Luke Rendell, um especialista em mamíferos marinhos da Universidade de St Andrews, não está otimista de que os marinheiros possam simplesmente navegar em torno de pontos críticos definidos de atividade das orcas.
"É um risco que isso se agrave e que os marinheiros resolvam o problema com suas próprias mãos", disse ele.
"Em última análise, se queremos que o comportamento pare, temos que tirar os barcos desse ambiente. Esse é um passo radical para nós como espécie - dizer que vamos restringir nosso comportamento pelo bem de outro."
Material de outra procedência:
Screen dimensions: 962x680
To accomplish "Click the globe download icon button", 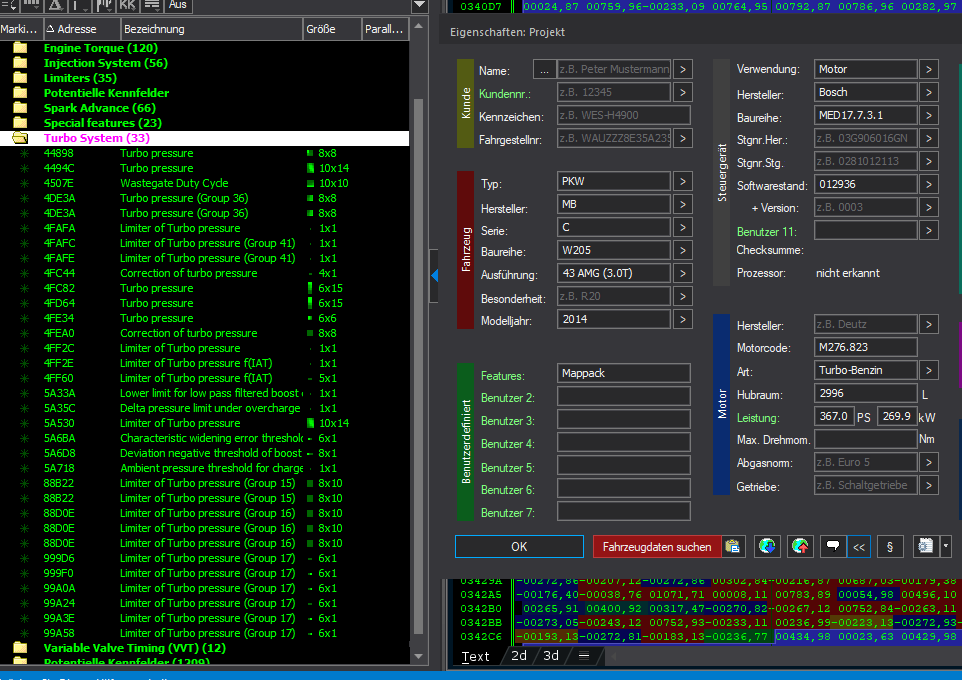I will (766, 547).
Rendell acredita que, no futuro, pode haver razões econômicas, e não científicas, para que alguns barcos evitem as águas - e talvez evitem navegar durante a temporada - nas quais a maioria desses encontros acontece.
"As companhias de seguros podem estar olhando para isso", disse ele. "Pode exigir um custo extra para navegar nessas águas, o que pode reduzir a densidade de embarcações lá. Esse pode ser o resultado mais favorável para as orcas."
Enquanto isso, enquanto os marinheiros e a indústria pesqueira tentam descobrir como evitar os animais, turistas na costa da Espanha, Portugal e Gibraltar pagam para fazer viagens de observação de baleias para vê-las.
Nuria Riera, uma artista que vive em Tarifa, na costa sul da Espanha, e que é voluntária na organização de conservação e observação de baleias Firmm, diz que a linguagem usada para descrever o comportamento das orcas é simplesmente injusta.
"Os cientistas nem sabem por que estão fazendo isso", disse ela. "E, no entanto, estou lendo relatórios sobre ataques de orcas - é uma linguagem tão agressiva.
"Temos que lembrar que o mar é a casa deles - nós somos os intrusos", disse ela.